USB in AndroidBLOG

USB & Android deep dive: theory and practical examples


Modern Android smartphones and tablets support USB technology allowing users the ability to connect peripherals without using a computer. The possibilities for USB use seem somewhat limitless. However, there is a lack of documentation on just how to use it and as a result, how to master Android development.

In an effort to remedy this, our delivery team is sharing its knowledge on how USB works with Android devices. Here’s what we know.

USB and Android: the essentials

USB (Universal Serial Bus) is a serial interface for connecting peripheral devices to computers. The interface allows for the exchange of data and provides a power supply for peripheral devices. Network architecture enables the connection of a large number of peripherals, even to a device that has only one USB slot.
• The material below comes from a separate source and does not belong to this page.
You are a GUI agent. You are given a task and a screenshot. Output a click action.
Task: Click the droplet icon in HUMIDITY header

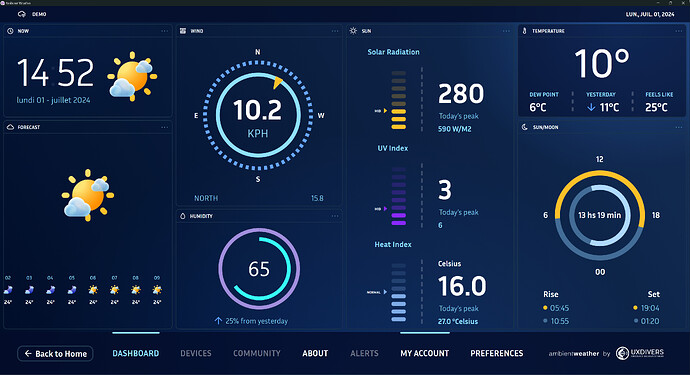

Current uses of USB technology:

  • Internet of Things for connection to various wireless proprietary interface protocols: ZigBee, 6LoWPAN, RFID, etc.
  • Tokens and electronic keys. By using USB, it’s possible to prevent MitM attacks which occur often in cryptography.
  • Various devices that do not have their own power supply, such as thermometers, carbo meters, barometers, hygrometers, radios, etc.

USB in Android

Device initialization

All USB devices have a hierarchy of descriptors (standardized data) that describes information to the host, i.e, device type, vendor, supported USB version, how the device can be configured, the number of endpoints, their types, etc.

The most common USB descriptors are: Device Descriptors, Interface Descriptors, Endpoint Descriptors.

USB descriptors hieracracy

When connecting, the host requests Device Descriptors in order to decide how to work with the device. Then the host changes speed (if it’s a high-speed device) and assigns the address to the device.

USB devices can have only one Device Descriptor. It contains Vendor and Product ID, Class and Subclass, Protocol, Interface Count (the number of device interfaces), Manufacturer and Product Name, and Serial Number.

The Interface Descriptor can be considered as a header or endpoints grouping into a functional group that performs a single feature of the device. For example, you have a multifunction fax/scanner/printer. The Interface Descriptor 1 can describe the endpoints of the fax function, the Interface Descriptor 2 can describe the function of the scanner, and the Interface Descriptor 3 can describe the printer function. Unlike the Device Descriptor, there are no restrictions on the number of simultaneously allowed interfaces. The Interface Descriptor contains the Interface number and name, Class and Subclass, Protocol, and Endpoints Count.

A couple of words about Classes of USB interface. The type of USB devices can be determined by code classes that are sent to the USB host to download the necessary drivers. Class codes help unify the work with similar devices of different manufacturers. A device can support one or several classes, the maximum number of which is determined by the number of available endpoints.

USB shema

Now let’s return to USB Descriptors. The last thing to mention here is the Endpoint Descriptor. Each Endpoint Descriptor is used to specify transfer type, direction, polling interval and maximum packet size for each endpoint. By default, Endpoint 0 is always implied to be a control point and that’s why a Descriptor is never configured automatically, even before requesting information from all descriptors. The host will use the information obtained from these Endpoint Descriptors to determine the bandwidth requirements of the bus.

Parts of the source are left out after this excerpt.